On 9/19/24 00:27, kernel test robot wrote:
> Hi Anshuman,
> 
> kernel test robot noticed the following build errors:
> 
> [auto build test ERROR on char-misc/char-misc-testing]
> [also build test ERROR on char-misc/char-misc-next char-misc/char-misc-linus brauner-vfs/vfs.all dennis-percpu/for-next linus/master v6.11]
> [cannot apply to akpm-mm/mm-everything next-20240918]
> [If your patch is applied to the wrong git tree, kindly drop us a note.
> And when submitting patch, we suggest to use '--base' as documented in
> https://git-scm.com/docs/git-format-patch#_base_tree_information]
> 
> url:    https://github.com/intel-lab-lkp/linux/commits/Anshuman-Khandual/m68k-mm-Change-pmd_val/20240917-153331
> base:   char-misc/char-misc-testing
> patch link:    https://lore.kernel.org/r/20240917073117.1531207-5-anshuman.khandual%40arm.com
> patch subject: [PATCH V2 4/7] mm: Use pmdp_get() for accessing PMD entries
> config: um-allnoconfig (https://download.01.org/0day-ci/archive/20240919/202409190205.YJ5gtx3T-lkp@intel.com/config)
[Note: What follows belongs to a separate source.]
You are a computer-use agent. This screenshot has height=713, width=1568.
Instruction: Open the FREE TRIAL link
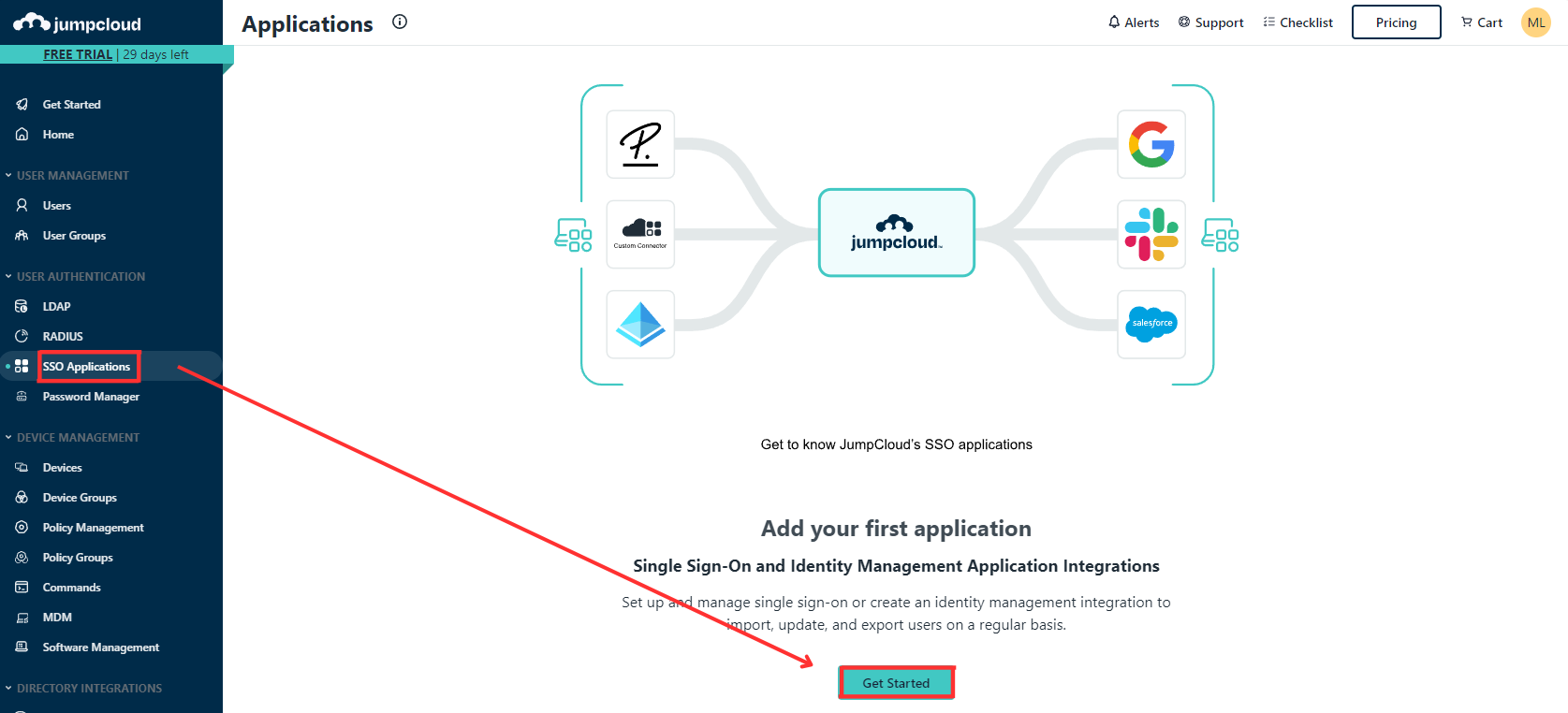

> compiler: clang version 17.0.6 (https://github.com/llvm/llvm-project 6009708b4367171ccdbf4b5905cb6a803753fe18)
> reproduce (this is a W=1 build): (https://download.01.org/0day-ci/archive/20240919/202409190205.YJ5gtx3T-lkp@intel.com/reproduce)
> 
> If you fix the issue in a separate patch/commit (i.e. not just a new version of
> the same patch/commit), kindly add following tags
> | Reported-by: kernel test robot <lkp@intel.com>
> | Closes: https://lore.kernel.org/oe-kbuild-all/202409190205.YJ5gtx3T-lkp@intel.com/
> 
> All errors (new ones prefixed by >>):
> 
>    In file included from mm/pgtable-generic.c:10:
>    In file included from include/linux/pagemap.h:11:
>    In file included from include/linux/highmem.h:12:
>    In file included from include/linux/hardirq.h:11:
>    In file included from arch/um/include/asm/hardirq.h:5:
>    In file included from include/asm-generic/hardirq.h:17:
>    In file included from include/linux/irq.h:20:
>    In file included from include/linux/io.h:14:
>    In file included from arch/um/include/asm/io.h:24:
>    include/asm-generic/io.h:548:31: warning: performing pointer arithmetic on a null pointer has undefined behavior [-Wnull-pointer-arithmetic]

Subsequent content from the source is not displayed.